* Task: Copy out the entries from the line with "Viewport: 1815px width, 927px" to the line with "coord(323,283)", both included, keeping every character as it appears.

* Source material:
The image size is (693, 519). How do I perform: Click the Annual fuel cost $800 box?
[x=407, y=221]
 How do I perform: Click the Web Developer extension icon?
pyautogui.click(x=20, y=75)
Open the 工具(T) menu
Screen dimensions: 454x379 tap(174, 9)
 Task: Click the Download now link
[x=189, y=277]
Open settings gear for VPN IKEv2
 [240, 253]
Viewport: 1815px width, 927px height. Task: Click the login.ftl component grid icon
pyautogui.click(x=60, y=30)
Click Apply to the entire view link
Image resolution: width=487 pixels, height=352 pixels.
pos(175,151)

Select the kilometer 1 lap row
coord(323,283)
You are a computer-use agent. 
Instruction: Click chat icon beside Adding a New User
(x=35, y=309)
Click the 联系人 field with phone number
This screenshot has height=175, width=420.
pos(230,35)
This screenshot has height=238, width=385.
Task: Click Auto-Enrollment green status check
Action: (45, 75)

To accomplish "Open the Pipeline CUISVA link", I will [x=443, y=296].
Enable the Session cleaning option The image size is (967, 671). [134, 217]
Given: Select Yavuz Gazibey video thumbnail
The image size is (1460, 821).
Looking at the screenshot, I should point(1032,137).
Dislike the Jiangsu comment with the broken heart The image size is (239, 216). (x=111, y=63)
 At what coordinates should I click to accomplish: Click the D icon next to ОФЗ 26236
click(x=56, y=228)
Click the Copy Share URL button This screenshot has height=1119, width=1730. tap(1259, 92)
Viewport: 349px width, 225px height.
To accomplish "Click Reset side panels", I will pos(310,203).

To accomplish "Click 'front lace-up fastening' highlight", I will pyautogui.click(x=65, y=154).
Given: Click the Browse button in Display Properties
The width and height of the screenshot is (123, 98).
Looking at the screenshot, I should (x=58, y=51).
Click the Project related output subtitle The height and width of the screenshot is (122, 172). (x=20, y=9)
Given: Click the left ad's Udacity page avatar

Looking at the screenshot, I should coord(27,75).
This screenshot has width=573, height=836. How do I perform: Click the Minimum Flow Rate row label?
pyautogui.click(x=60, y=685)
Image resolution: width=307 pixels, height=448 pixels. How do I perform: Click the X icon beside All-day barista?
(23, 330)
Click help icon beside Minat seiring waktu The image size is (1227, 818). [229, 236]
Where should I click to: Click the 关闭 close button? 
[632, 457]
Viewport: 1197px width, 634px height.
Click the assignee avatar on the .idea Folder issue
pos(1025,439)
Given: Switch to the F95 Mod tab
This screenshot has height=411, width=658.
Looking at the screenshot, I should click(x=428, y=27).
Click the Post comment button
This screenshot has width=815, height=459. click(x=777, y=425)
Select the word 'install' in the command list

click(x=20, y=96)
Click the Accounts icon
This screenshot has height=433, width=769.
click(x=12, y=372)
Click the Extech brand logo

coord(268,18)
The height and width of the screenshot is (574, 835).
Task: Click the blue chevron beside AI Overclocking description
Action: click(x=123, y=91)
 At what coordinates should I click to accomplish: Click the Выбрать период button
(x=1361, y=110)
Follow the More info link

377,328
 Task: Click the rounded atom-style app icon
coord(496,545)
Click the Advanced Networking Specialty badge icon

* Answer to the problem:
Viewport: 1815px width, 927px height. Task: Click the login.ftl component grid icon
pyautogui.click(x=60, y=30)
Click Apply to the entire view link
Image resolution: width=487 pixels, height=352 pixels.
pos(175,151)

Select the kilometer 1 lap row
coord(323,283)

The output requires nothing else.